▶ **Passage given**:
* Start *

Finding periodic best-fit equation for data set?

  • Thread starter Thread starter DyslexicHobo
  • Start date Start date
  • Tags Tags
    Data Periodic Set
Click For Summary

Discussion Overview

The discussion revolves around finding a periodic best-fit equation for a data set that appears to follow a function similar to sin(x) + x. Participants explore methods for non-linear regression, particularly involving trigonometric functions combined with linear terms, and share their experiences with software tools like Excel for data analysis and fitting.

Discussion Character

  • Exploratory
  • Technical explanation
  • Mathematical reasoning
  • Debate/contested

Main Points Raised

  • One participant suggests using a trigonometric function of the form A*sin(B*x) + C*x for fitting the data and inquires about software options for this purpose.
  • Another participant describes their approach using Excel to set up a model and perform parameter estimation through a macro to minimize r² values.

* End *

▶ **Tasks**:
1. From the thread summary on periodic best-fit equations, write out the stretch from "Discussion Character" through "for this purpose.".
2. Using the thread summary on periodic best-fit equations, decide whether each statement agrees with it, answering yes or no and quoting the deciding words. (a) The data set appears to follow a function similar to sin(x) + x. (b) One participant runs an Excel macro to maximize r² values. (c) The fitting form suggested is A*cos(B*x) + C.
3. Proceed with the thread summary on periodic best-fit equations, picking up after its last line.

▶ **Dataset**:
* Start *

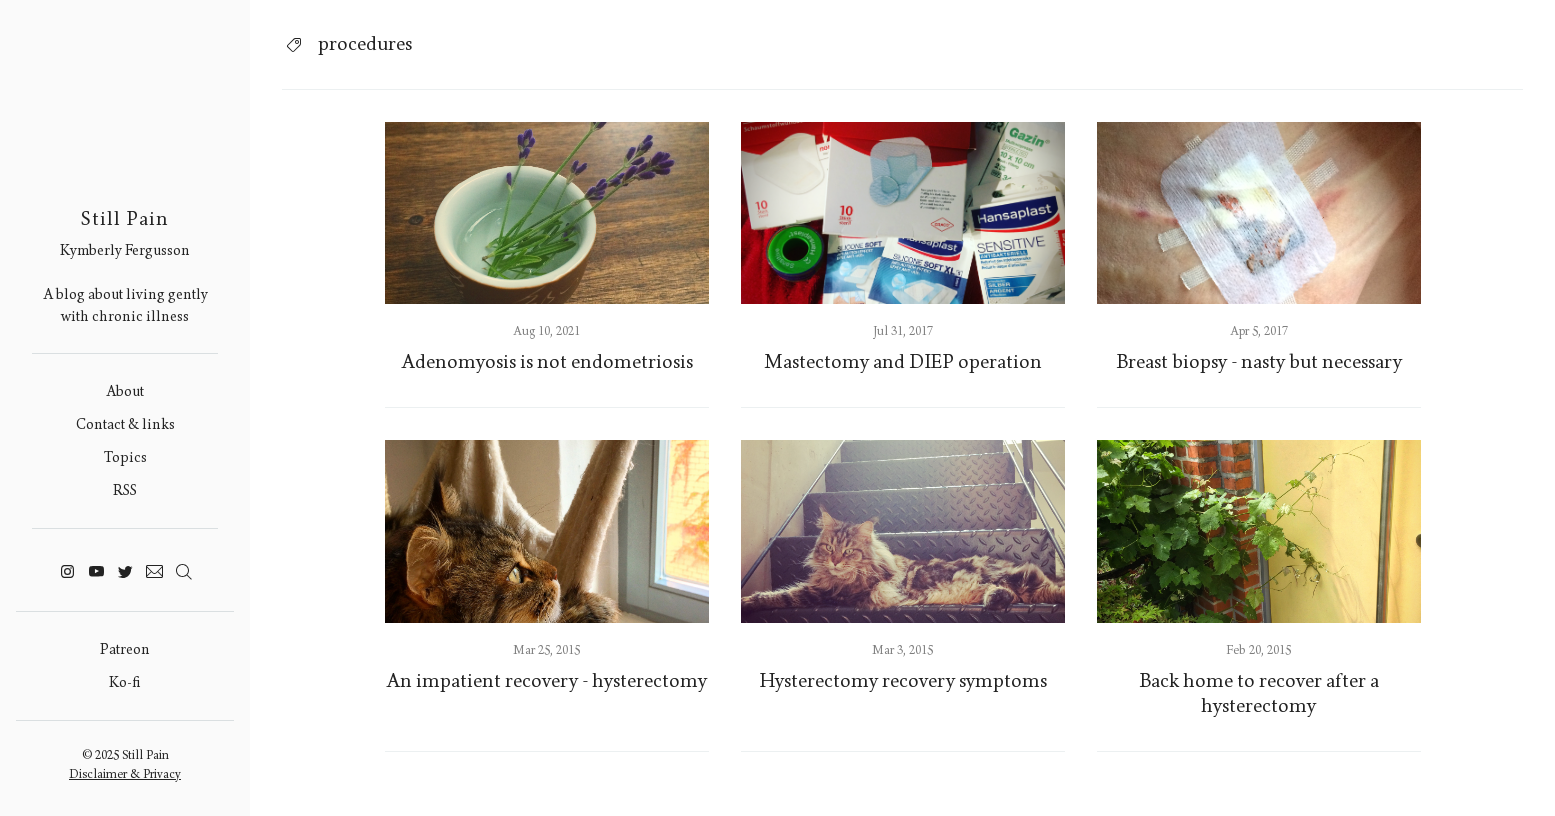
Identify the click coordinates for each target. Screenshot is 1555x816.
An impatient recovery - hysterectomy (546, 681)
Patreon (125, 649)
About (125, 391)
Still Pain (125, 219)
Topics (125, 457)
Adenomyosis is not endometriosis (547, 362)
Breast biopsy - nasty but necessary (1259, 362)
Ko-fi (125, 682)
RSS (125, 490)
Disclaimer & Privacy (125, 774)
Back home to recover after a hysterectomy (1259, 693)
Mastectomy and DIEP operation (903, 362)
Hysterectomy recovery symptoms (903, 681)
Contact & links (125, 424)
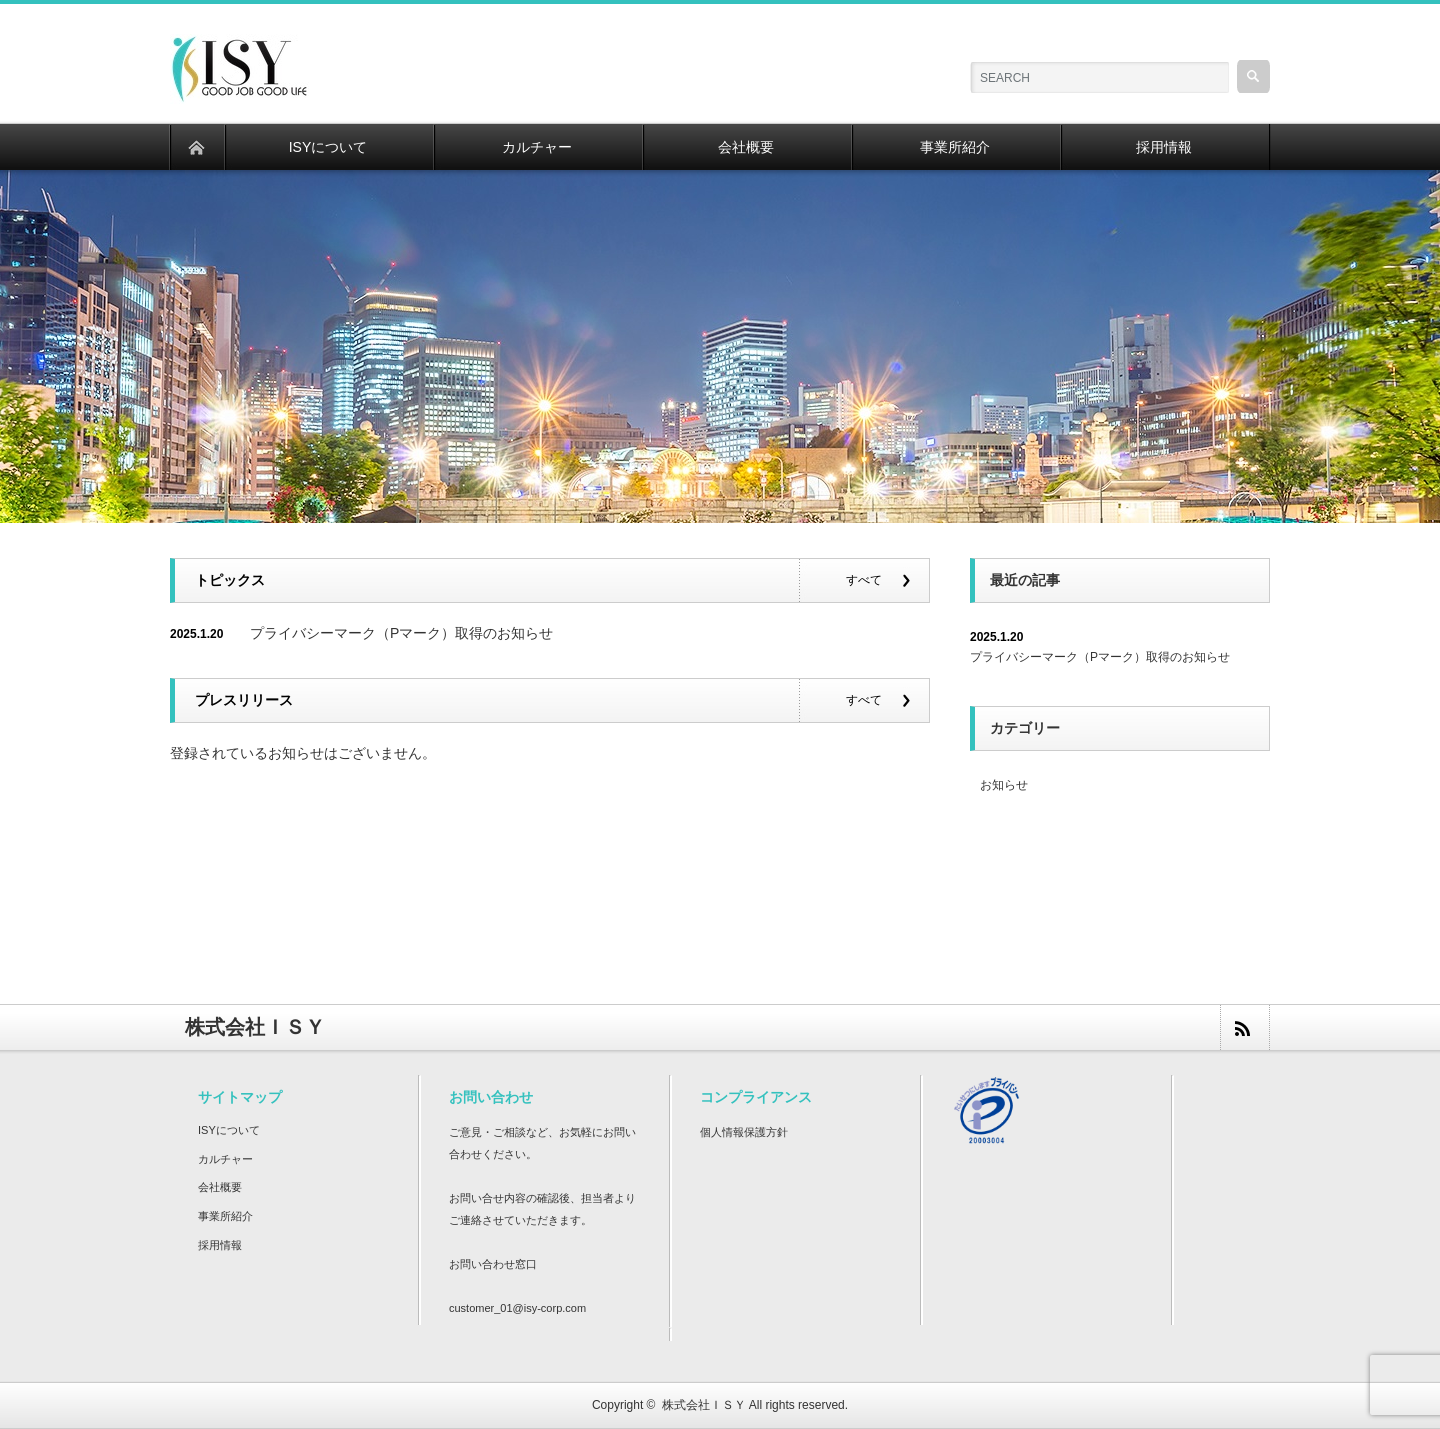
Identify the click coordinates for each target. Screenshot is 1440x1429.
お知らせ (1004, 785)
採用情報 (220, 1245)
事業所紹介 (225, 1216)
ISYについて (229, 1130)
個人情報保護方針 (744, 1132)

* End *

▶ **Task-by-task results**:
1.
Discussion Character

  • Exploratory
  • Technical explanation
  • Mathematical reasoning
  • Debate/contested

Main Points Raised

  • One participant suggests using a trigonometric function of the form A*sin(B*x) + C*x for fitting the data and inquires about software options for this purpose.

2.
(a) Yes: "appears to follow a function similar to sin(x) + x"
(b) No: "perform parameter estimation through a macro to minimize r² values"
(c) No: "a trigonometric function of the form A*sin(B*x) + C*x"

3.
  • A participant notes that fitting trigonometric functions mixed with linear terms can be challenging and suggests that the difficulty may depend on the distribution and number of data points.
  • One participant shares their method of estimating parameters and expresses excitement about their progress, despite acknowledging that the fit is not as accurate as hoped.
  • Another participant questions the quality of the fit based on a provided image and suggests that more information about the data set would be necessary for further analysis.
  • A suggestion is made that a Discrete Fourier Transform (DFT) might be applicable, contingent on the number of data points and the time span of the data.
  • One participant explains that if the period is known, a linear regression approach could yield optimal values for the parameters without needing initial guesses, contrasting with non-linear regression methods.
  • Another participant mentions a method to transform the non-linear equation into a linear one, which could simplify the fitting process.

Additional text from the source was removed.